Fenchel ist vor allem als Husten- oder Magen-Darm-Tee bekannt. Doch auch geschmacklich kann die hellgrüne, knackige, zwiebelförmigen Knolle mit dem anisartigen Aroma punkten. Aber vor allem wegen der gesundheitlichen Wirkung sollte Fenchelgemüse öfter auf den Tisch.

Fenchel ist kalorienarm und bringt eine ganze Reihe wichtiger Inhaltsstoffe mit. Roher Fenchel enthält doppelt so viel Vitamin C wie Orangen. Die Knollen sind außerdem reich an Betakarotin, aber auch an Eisen, Kalium und Kalzium – ein wichtiges Argument für Vegetarier.
„Besonders wertvoll ist Fenchel durch seinen hohen Gehalt an Folsäure. Ähnlich wie mit Jod sind die Menschen hierzulande auch mit Folsäure tendenziell unterversorgt“, erläutert Stefan Graubner von der Deutschen Gesellschaft für Ernährung (DGE) in Bonn. „Allerdings ist Folsäure sehr hitzelabil: Durch Garen reduziert sich der Gehalt auf etwa die Hälfte“. Ein Grund mehr, die knackige Knolle auch einmal als Rohkost zu genießen.

Fenchel ist zwar ganzjährig erhältlich, seine Hauptsaison liegt jedoch zwischen Oktober und Mai.
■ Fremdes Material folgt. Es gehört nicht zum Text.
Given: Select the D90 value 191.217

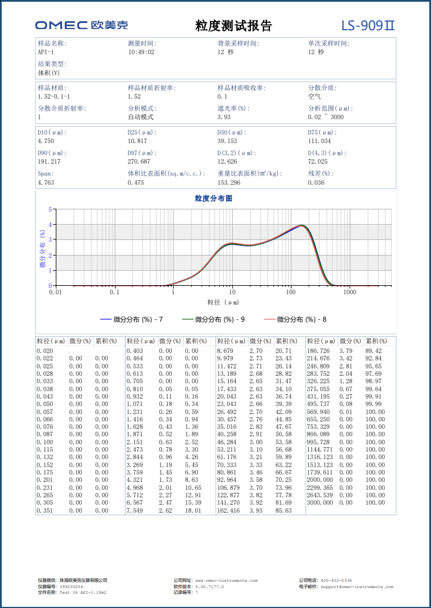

Beim Einkauf gilt es, möglichst frische Knollen zu wählen. Fenchel ist nur begrenzt haltbar. Im Gemüsefach des Kühlschrankes sollte er nur wenige Tage gelagert werden. Dann wird er holzig. Generell gilt: Je heller die Knolle, desto zarter sind die einzelnen Blätter, desto geringere Garzeiten brauchen sie und desto besser sind sie als Rohkost geeignet.